Friday the 13th

Here’s what happened on Friday:

My sister got into her master’s program. I’m so happy for her. Once, Simon Cowell said, “I don’t get this ‘happy for’ thing. How can you be happy for someone… oh, silly Americans!” (That was paraphrasing). Anyway, I thought about that for awhile at the time, and was like, “Simon, maybe you have a point.” But then, on Friday, I thought about that again, and thought, “Wait, Simon, I don’t think you have a heart and/or feelings–you can totally be happy for someone.” Like, when I found out about my sister and her grad school, it put me in a good mood for the rest of the day, even though nothing good had happened to me, per se.

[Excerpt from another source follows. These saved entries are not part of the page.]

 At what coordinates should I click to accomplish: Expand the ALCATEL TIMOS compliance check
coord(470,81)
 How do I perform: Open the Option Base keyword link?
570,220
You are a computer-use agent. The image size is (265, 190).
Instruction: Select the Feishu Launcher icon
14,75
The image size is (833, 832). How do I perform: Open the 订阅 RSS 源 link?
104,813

Also, I was in a good mood because we went on an adventure to Flushing and had delicious food. A rundown of what I ate:

*A cannoli
*Tiramisu
*Bubble tea
*Lamb, crab, and rabbit (aaah! Chocolate Chip!)
*1,000-year-old egg
*Soup dumplings (here’s a peek into guys’ brains: “Now I know what he’d look like with balls in his face”).

This was followed by 4 guys looking to me kind of guiltily and saying, “This is what we talk about. What do girls talk about?” and me realizing that I have no idea. I’ve never thought of my topics of conversation in terms of, “I’m a girl, talking.” It’s just been like, “I’m talking.” I’m thinking now that a better question would be, “What don’t you talk about?” Answer: extended, Blackberry’d arguments about who scored the winning goal in a hockey game 12 years ago.

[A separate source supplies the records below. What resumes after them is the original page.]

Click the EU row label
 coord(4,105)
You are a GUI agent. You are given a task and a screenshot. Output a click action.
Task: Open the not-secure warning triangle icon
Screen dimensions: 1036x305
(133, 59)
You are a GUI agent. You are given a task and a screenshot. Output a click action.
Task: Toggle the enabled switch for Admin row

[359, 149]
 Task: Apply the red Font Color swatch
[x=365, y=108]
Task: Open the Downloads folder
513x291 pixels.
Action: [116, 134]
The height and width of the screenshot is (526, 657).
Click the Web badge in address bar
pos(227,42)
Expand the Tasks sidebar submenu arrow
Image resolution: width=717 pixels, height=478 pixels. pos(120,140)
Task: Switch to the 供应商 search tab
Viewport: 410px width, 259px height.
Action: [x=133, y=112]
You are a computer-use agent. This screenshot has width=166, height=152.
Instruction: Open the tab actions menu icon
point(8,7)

And: last excitement of Friday. We were on the train, and this kind of hippieish homeless guy was playing “Midnight Toker.” (You know, “I’m a drinker, I’m a smoker, I’m a midnight toker…”) So he finishes, and is walking through asking for money, and before I know what’s happening, he and the guys I was with were yelling obscenities at each other.

HHG (Homeless Hippie Guy–although he apparently hasn’t accepted that peace and love thing completely): Hey, you suck!
Friend 1: Fuck you!
HHG: No, fuck you!
Friend 2: Whoa…
HHG: I FUCKING OWN THIS TRAIN. I WILL BASH MY GUITAR OVER YOUR HEAD.
F1: Then you wouldn’t own the train.
F2: Yeah, without your guitar, you can’t own it.

Clearly, they did an excellent job of diffusing the situation. Luckily, HHG got off at the next stop. And what set this off? That Friend 3–who was completely unaware this whole time, letting the other guys defend his honor, while having no idea that it was his honor being defended–was on his iPhone, instead of listening to the performance. So: either HHG was high/crazy, or he really, really hates materialism and the bourgeois tools of society, like iPhones.

That was a convoluted story. But while we’re on the topic of confusion:

Kevin Richardson–Backstreet Boy or Lion Whisperer? (Or both?)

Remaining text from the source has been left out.